Top! Belanda Kembang Alat Tes Covid-19 Mirip GeNose, Tiru RI?

Top! Belanda Kembang Alat Tes Covid-19 Mirip GeNose, Tiru RI?

Terbaiknews - JakartaCNBC Indonesia - Belanda akan memperkenalkan tes cepat Covid-19 melalui hembusan nafas ke...

Jakarta, CNBC Indonesia - Belanda akan memperkenalkan tes cepat Covid-19 melalui hembusan nafas ke seluruh negeri, guna mempercepat deteksi virus Corona baru.

Nama alat tersebut adalah SpiroNose. Cara pakainya pengguna harus menghirupnya untuk menunjukkan kemungkinan infeksi virus corona.

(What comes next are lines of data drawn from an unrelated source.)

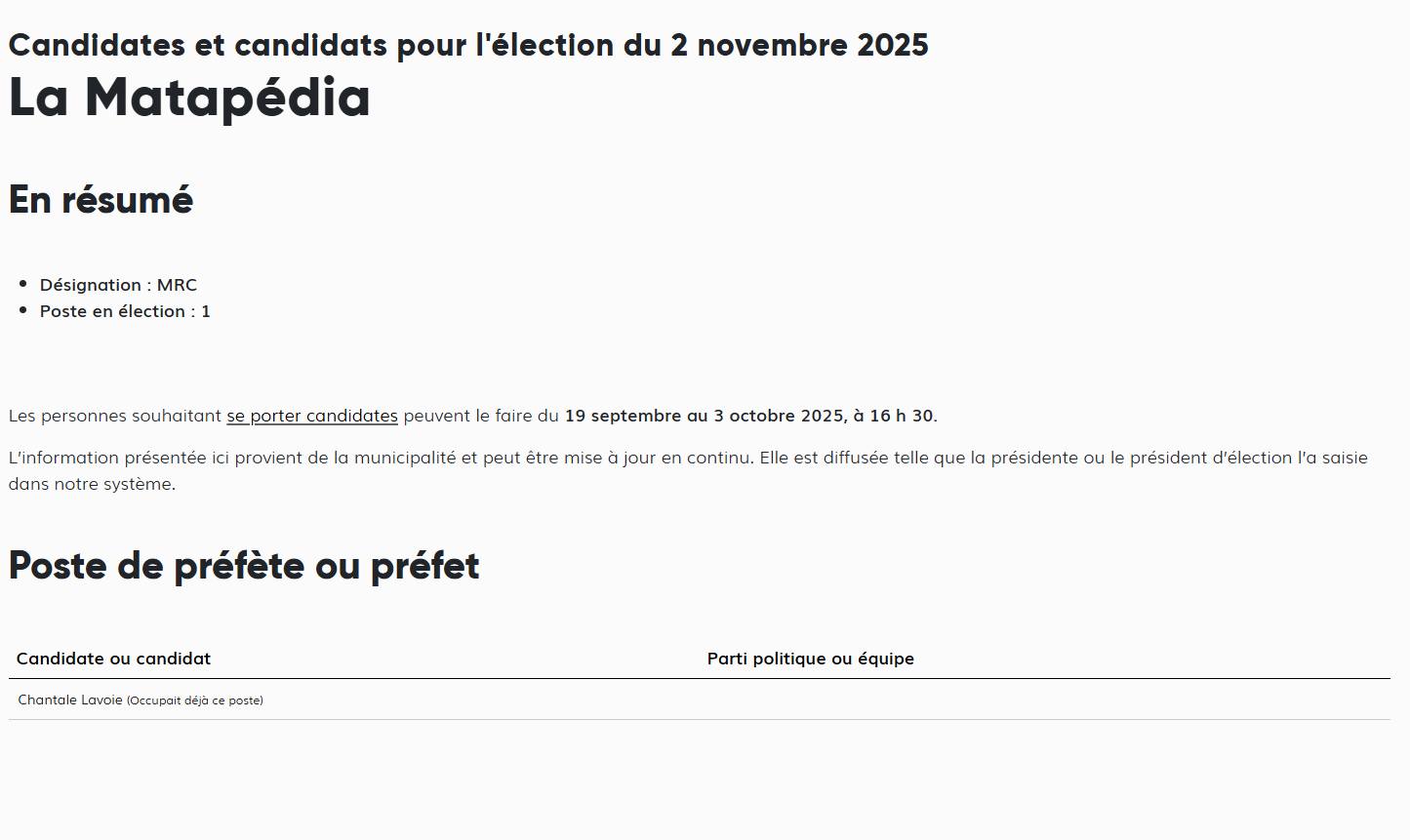Click the bullet point before "Poste en élection"
Screen dimensions: 1410x840
coord(23,310)
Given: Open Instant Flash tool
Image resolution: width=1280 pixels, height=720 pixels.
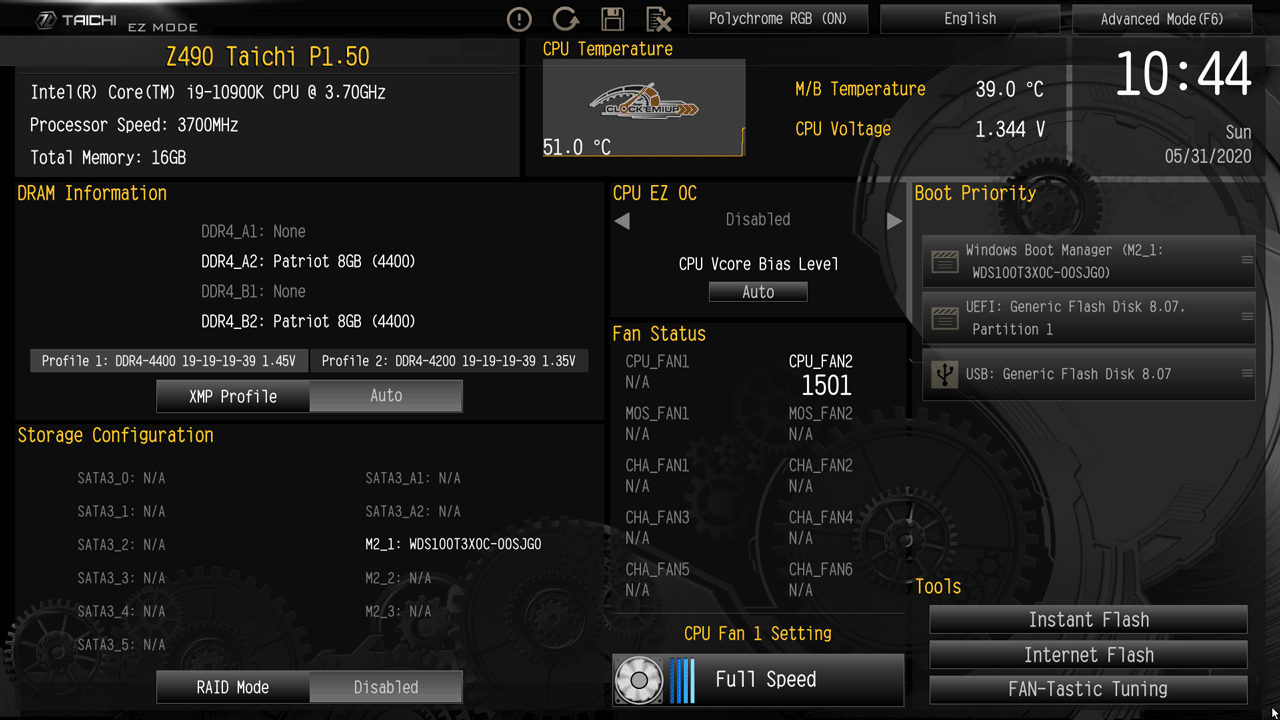Looking at the screenshot, I should (x=1088, y=620).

Hasilnya diketahui dalam satu menit dan sudah diujicobakan di salah satu fasilitas di Amesterdam.

Pakar penyakit menular dari layanan kesehatan Amesterdam Mariken van der Lubben mengatakan setelah berbulan-bulan uji coba, otoritas kesehatan Belanda menemukan SpiroNose dapat diandalkan untuk deteksi hasil tes negatif.


"Jika Anda diuji secara negatif, maka itu adalah hasil yang sangat andal dan Anda bisa pergi," kata MarikenVan der Lubben, seperti dihimpun CNBC Indonesia dari Reuters, Kamis (4/2/2021).

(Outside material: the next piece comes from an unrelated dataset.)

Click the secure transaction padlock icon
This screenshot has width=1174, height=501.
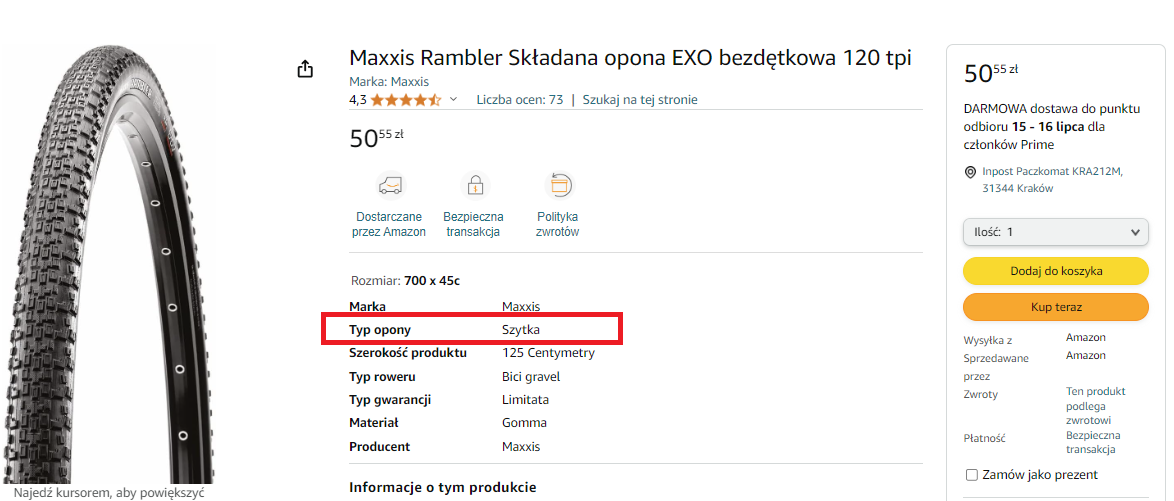tap(474, 185)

Seseorang yang dinyatakan positif oleh SpiroNose harus melakukan test polymerase chain reaction (PCR) reguler untuk memastikan apakah infeksi yang terdeteksi disebabkan oleh virus corona Covid-19.

Layanan kesehatan Belanda telah memesan sekitar 1.800 mesin SpiroNose dan berencana memperkenalkannya di fasilitas pengujian di seluruh negeri dalam beberapa bulan mendatang.

"Ini adalah teknologi yang menjanjikan, terutama karena kecepatannya, Anda bisa mendapatkan hasil dalam satu menit," kata ahli virologi Belgia, Marc Van Ranst.

"SpiroNose merupakan game changer, jika Anda dapat membuat diagnosis cepat atau menyingkirkan infeksi dalam satu menit," Namun dia menambahkan "Kami belum memiliki hasil yang cukup untuk dengan tegas mengatakan ini adalah masa depan, inilah cara untuk mendeteksi dengan benar."

Marc Van Ranst mengatakan periode tes yang panjang yang membandingkan tes nafas dengan tes PCR akan diperlukan untuk melihat apakah tes tersebut juga dapat membuat perbedaan pada berbagai jenis virus.

Perusahaan teknologi kesehatan Belanda Breathomix, yang awalnya mengembangkan mesin untuk mendeteksi asma dan kanker paru-paru, mengatakan telah mengumpulkan cukup data untuk secara andal menemukan kemungkinan infeksi virus corona.

"Dalam beberapa bulan terakhir kami telah mengukur ribuan pasien corona dan orang yang tidak terinfeksi corona, jadi kami tahu bagaimana profil nafas rata-rata orang terinfeksi corona dan orang-orang tanpa corona," kata eksekutif Breathomix Rianne de Vries.